Thinking Mode

The DeepSeek model supports the thinking mode: before outputting the final answer, the model will first output a chain-of-thought reasoning to improve the accuracy of the final response.

Thinking Mode Toggle and Effort Control

Control Parameter (OpenAI Format) Control Parameter (Anthropic Format)
Thinking Mode Toggle⁽¹⁾ {"thinking": {"type": "enabled/disabled"}}
Thinking Effort Control⁽²⁾⁽³⁾ {"reasoning_effort": "high/max"} {"output_config": {"effort": "high/max"}}

(1) The thinking toggle defaults to enabled
(2) In thinking mode, the default effort is high for regular requests; for some complex agent requests (such as Claude Code, OpenCode), effort is automatically set to max
(3) In thinking mode, for compatibility, low and medium are mapped to high, and xhigh is mapped to max

When using the OpenAI SDK, you need to pass the thinking parameter within extra_body:

response = client.chat.completions.create(
  model="deepseek-v4-pro",
  # ...
  reasoning_effort="high",
  extra_body={"thinking": {"type": "enabled"}}
)

Input and Output Parameters

Thinking mode does not support the temperature, top_p, presence_penalty, or frequency_penalty parameters. Please note that, for compatibility with existing software, setting these parameters will not trigger an error but will also have no effect.
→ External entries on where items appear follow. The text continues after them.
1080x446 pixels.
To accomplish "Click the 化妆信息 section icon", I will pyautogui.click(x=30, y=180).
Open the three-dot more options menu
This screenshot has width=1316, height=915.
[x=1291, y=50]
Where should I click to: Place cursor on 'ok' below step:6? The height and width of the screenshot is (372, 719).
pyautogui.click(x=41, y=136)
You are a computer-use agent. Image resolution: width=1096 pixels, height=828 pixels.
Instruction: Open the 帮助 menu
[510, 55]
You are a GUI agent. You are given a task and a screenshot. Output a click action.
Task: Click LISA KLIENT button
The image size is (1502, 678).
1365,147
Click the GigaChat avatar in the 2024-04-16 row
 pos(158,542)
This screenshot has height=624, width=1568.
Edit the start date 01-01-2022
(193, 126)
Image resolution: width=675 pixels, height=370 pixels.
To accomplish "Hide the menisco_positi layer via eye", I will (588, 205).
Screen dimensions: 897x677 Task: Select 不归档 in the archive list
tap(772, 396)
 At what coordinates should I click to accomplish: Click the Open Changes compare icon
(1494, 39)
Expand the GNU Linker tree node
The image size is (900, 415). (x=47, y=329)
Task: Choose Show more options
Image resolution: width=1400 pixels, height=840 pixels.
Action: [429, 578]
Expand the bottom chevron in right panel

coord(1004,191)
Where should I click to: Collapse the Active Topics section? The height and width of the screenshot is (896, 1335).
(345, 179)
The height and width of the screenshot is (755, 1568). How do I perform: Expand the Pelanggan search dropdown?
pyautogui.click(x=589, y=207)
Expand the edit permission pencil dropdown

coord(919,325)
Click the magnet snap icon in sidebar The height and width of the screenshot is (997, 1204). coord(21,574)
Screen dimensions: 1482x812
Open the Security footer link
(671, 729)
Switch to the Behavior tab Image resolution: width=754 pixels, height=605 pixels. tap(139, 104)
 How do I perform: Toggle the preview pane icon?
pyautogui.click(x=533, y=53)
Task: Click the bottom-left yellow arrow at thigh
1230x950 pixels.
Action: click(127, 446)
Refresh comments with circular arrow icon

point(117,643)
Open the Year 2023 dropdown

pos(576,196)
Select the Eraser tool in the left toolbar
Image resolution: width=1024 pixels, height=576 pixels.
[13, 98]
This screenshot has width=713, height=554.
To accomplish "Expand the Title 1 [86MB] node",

In thinking mode, the chain-of-thought content is returned via the reasoning_content parameter, at the same level as content. When concatenating subsequent turns, you can selectively return reasoning_content to the API:

Between two user messages, if the model did not perform a tool call, the intermediate assistant's reasoning_content does not need to participate in the context concatenation. If passed to the API in subsequent turns, it will be ignored. See Multi-turn Conversation for details.
Between two user messages, if the model performed a tool call, the intermediate assistant's reasoning_content must participate in the context concatenation and must be passed back to the API in all subsequent user interaction turns. See Tool Calls for details.

Multi-turn Conversation

In each turn of the conversation, the model outputs the CoT (reasoning_content) and the final answer (content). If there is no tool call, the CoT content from previous turns will not be concatenated into the context in the next turn, as illustrated in the following diagram:

Sample Code

The following code, using Python as an example, demonstrates how to access the CoT and the final answer, as well as how to concatenate context in multi-turn conversations.

NoStreaming
Streaming

from openai import OpenAI
client = OpenAI(api_key="<DeepSeek API Key>", base_url="https://api.deepseek.com")

# Turn 1
messages = [{"role": "user", "content": "9.11 and 9.8, which is greater?"}]
response = client.chat.completions.create(
    model="deepseek-v4-pro",
    messages=messages,
    reasoning_effort="high"
    extra_body={"thinking": {"type": "enabled"}},
)

reasoning_content = response.choices[0].message.reasoning_content
content = response.choices[0].message.content

# Turn 2
# The reasoning_content will be ignored by the API
messages.append(response.choices[0].message)
messages.append({'role': 'user', 'content': "How many Rs are there in the word 'strawberry'?"})
response = client.chat.completions.create(
    model="deepseek-v4-pro",
    messages=messages,
    reasoning_effort="high"
    extra_body={"thinking": {"type": "enabled"}},
)
# ...

from openai import OpenAI
client = OpenAI(api_key="<DeepSeek API Key>", base_url="https://api.deepseek.com")

# Turn 1
messages = [{"role": "user", "content": "9.11 and 9.8, which is greater?"}]
response = client.chat.completions.create(
    model="deepseek-reasoner",
    messages=messages,
    stream=True,
    reasoning_effort="high"
    extra_body={"thinking": {"type": "enabled"}},
)

reasoning_content = ""
content = ""

for chunk in response:
    if chunk.choices[0].delta.reasoning_content:
        reasoning_content += chunk.choices[0].delta.reasoning_content
    else:
        content += chunk.choices[0].delta.content

# Turn 2
# The reasoning_content will be ignored by the API
messages.append({"role": "assistant", "reasoning_content": reasoning_content, "content": content})
messages.append({'role': 'user', 'content': "How many Rs are there in the word 'strawberry'?"})
response = client.chat.completions.create(
    model="deepseek-reasoner",
    messages=messages,
    stream=True,
    reasoning_effort="high"
    extra_body={"thinking": {"type": "enabled"}},
)
# ...

Tool Calls

The DeepSeek model's thinking mode supports tool calls. Before outputting the final answer, the model can perform multiple turns of reasoning and tool calls to improve the quality of the response. The calling pattern is illustrated below:

Please note that, unlike turns in thinking mode that do not involve tool calls, for turns that do perform tool calls, the reasoning_content must be fully passed back to the API in all subsequent requests.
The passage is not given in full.